» **Task goal**
Write the entries below out again in full. Match every character.

Segment Open

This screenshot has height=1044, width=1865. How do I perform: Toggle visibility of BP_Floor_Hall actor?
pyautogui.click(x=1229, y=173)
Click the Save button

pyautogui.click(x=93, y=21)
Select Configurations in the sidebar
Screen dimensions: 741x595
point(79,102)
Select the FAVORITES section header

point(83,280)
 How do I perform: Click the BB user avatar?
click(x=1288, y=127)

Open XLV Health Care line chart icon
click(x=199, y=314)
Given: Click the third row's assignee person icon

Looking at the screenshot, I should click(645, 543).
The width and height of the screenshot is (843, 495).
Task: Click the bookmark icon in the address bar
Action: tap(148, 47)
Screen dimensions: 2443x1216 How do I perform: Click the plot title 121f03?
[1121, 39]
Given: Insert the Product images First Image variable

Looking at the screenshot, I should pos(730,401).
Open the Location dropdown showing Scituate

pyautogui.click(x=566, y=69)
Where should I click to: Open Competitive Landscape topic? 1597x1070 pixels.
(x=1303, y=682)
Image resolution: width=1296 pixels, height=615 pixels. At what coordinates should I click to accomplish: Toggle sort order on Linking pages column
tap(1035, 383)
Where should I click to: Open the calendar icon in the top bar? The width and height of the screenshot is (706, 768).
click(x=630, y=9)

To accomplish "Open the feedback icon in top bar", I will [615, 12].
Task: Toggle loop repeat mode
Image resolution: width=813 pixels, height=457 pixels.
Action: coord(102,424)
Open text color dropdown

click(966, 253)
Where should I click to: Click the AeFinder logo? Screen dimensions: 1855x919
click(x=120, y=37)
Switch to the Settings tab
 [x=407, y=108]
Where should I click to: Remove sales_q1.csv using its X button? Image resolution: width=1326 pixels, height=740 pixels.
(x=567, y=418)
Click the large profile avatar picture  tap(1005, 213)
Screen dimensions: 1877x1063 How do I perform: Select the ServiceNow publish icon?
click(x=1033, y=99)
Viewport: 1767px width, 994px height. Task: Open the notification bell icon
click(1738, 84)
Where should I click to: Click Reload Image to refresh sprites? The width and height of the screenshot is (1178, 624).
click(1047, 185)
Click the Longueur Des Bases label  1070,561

Segment Closed

» **Written solution**
This screenshot has height=1044, width=1865. How do I perform: Toggle visibility of BP_Floor_Hall actor?
pyautogui.click(x=1229, y=173)
Click the Save button

pyautogui.click(x=93, y=21)
Select Configurations in the sidebar
Screen dimensions: 741x595
point(79,102)
Select the FAVORITES section header

point(83,280)
 How do I perform: Click the BB user avatar?
click(x=1288, y=127)

Open XLV Health Care line chart icon
click(x=199, y=314)
Given: Click the third row's assignee person icon

Looking at the screenshot, I should click(645, 543).
The width and height of the screenshot is (843, 495).
Task: Click the bookmark icon in the address bar
Action: tap(148, 47)
Screen dimensions: 2443x1216 How do I perform: Click the plot title 121f03?
[1121, 39]
Given: Insert the Product images First Image variable

Looking at the screenshot, I should pos(730,401).
Open the Location dropdown showing Scituate

pyautogui.click(x=566, y=69)
Where should I click to: Open Competitive Landscape topic? 1597x1070 pixels.
(x=1303, y=682)
Image resolution: width=1296 pixels, height=615 pixels. At what coordinates should I click to accomplish: Toggle sort order on Linking pages column
tap(1035, 383)
Where should I click to: Open the calendar icon in the top bar? The width and height of the screenshot is (706, 768).
click(x=630, y=9)

To accomplish "Open the feedback icon in top bar", I will [615, 12].
Task: Toggle loop repeat mode
Image resolution: width=813 pixels, height=457 pixels.
Action: coord(102,424)
Open text color dropdown

click(966, 253)
Where should I click to: Click the AeFinder logo? Screen dimensions: 1855x919
click(x=120, y=37)
Switch to the Settings tab
 [x=407, y=108]
Where should I click to: Remove sales_q1.csv using its X button? Image resolution: width=1326 pixels, height=740 pixels.
(x=567, y=418)
Click the large profile avatar picture  tap(1005, 213)
Screen dimensions: 1877x1063 How do I perform: Select the ServiceNow publish icon?
click(x=1033, y=99)
Viewport: 1767px width, 994px height. Task: Open the notification bell icon
click(1738, 84)
Where should I click to: Click Reload Image to refresh sprites? The width and height of the screenshot is (1178, 624).
click(1047, 185)
Click the Longueur Des Bases label  1070,561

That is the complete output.